What to work on:
Can you return, word for word, the stretch of the virtual machine passage below that runs from "As I pointed" to "was designed stack-based."?

Text block:
* * * * *
As I pointed out this really large design space forces you to make lots of inconvenient decisions. I think this was a problem of Parrot VM who introduced lots and lots of different instructions to their VM. So if you want to keep the VM portable over lots of architectures, a stack-based approach is more convenient (I don't claim "better"). This was - I believe - one reason why the Java Bytecode was designed stack-based.

On the other hand, if you do it the right way, register-based code tends to be be more compact and is simpler to transform into machine code. These are surely central reasons why a register-based implementation was chosen for Dalvik (Android) and the Lua VM.
* * * * *
Excerpted records:

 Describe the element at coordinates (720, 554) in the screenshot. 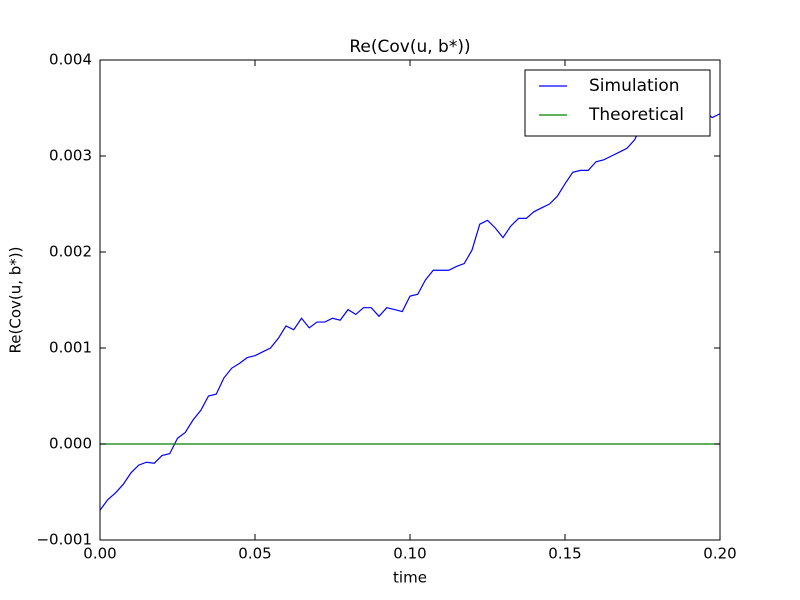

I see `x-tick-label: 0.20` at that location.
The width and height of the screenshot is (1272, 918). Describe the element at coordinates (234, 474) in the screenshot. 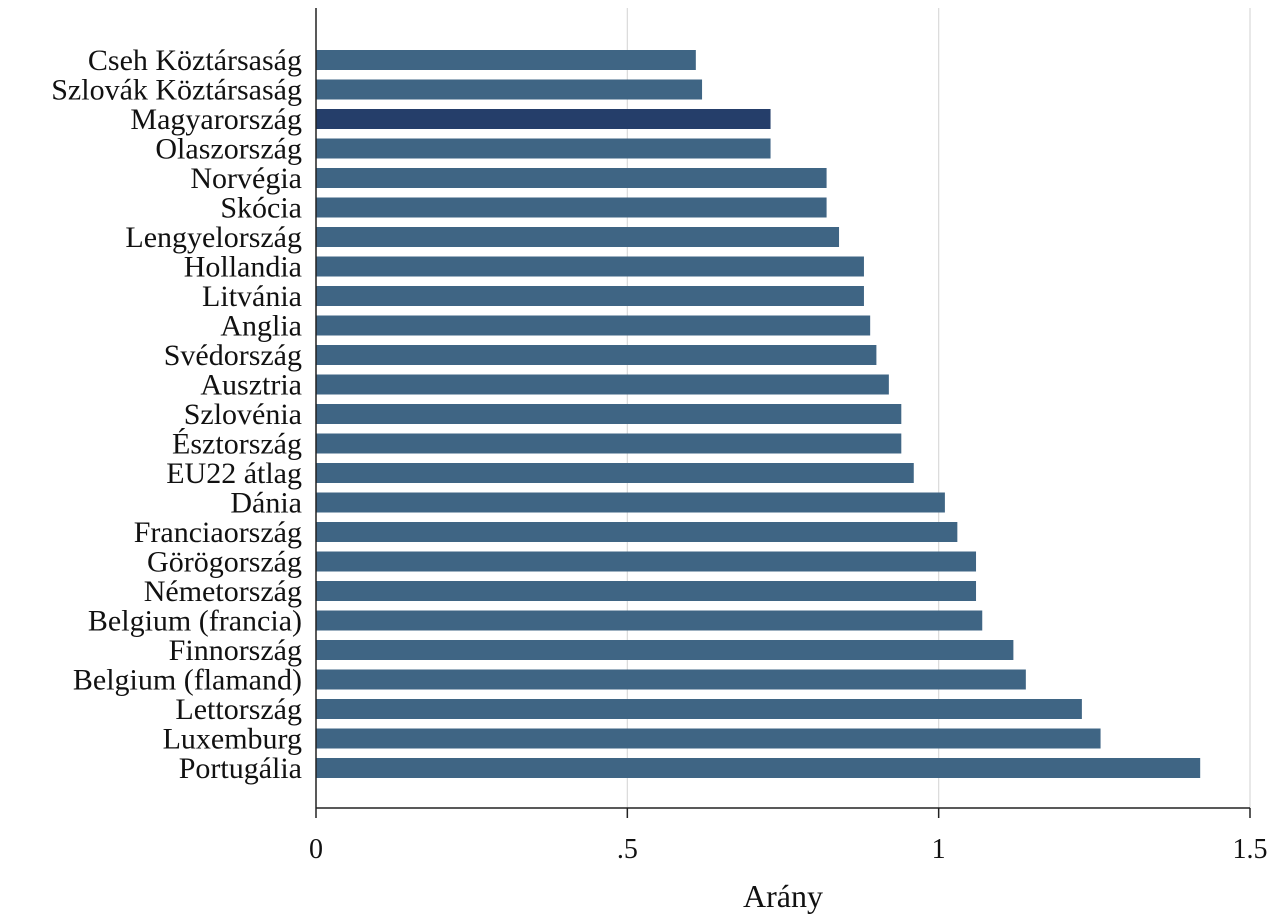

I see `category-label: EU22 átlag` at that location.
* * * * *
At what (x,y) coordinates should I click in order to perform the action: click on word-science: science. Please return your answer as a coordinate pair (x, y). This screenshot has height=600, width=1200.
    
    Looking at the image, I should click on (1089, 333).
* * * * *
Result:
As I pointed out this really large design space forces you to make lots of inconvenient decisions. I think this was a problem of Parrot VM who introduced lots and lots of different instructions to their VM. So if you want to keep the VM portable over lots of architectures, a stack-based approach is more convenient (I don't claim "better"). This was - I believe - one reason why the Java Bytecode was designed stack-based.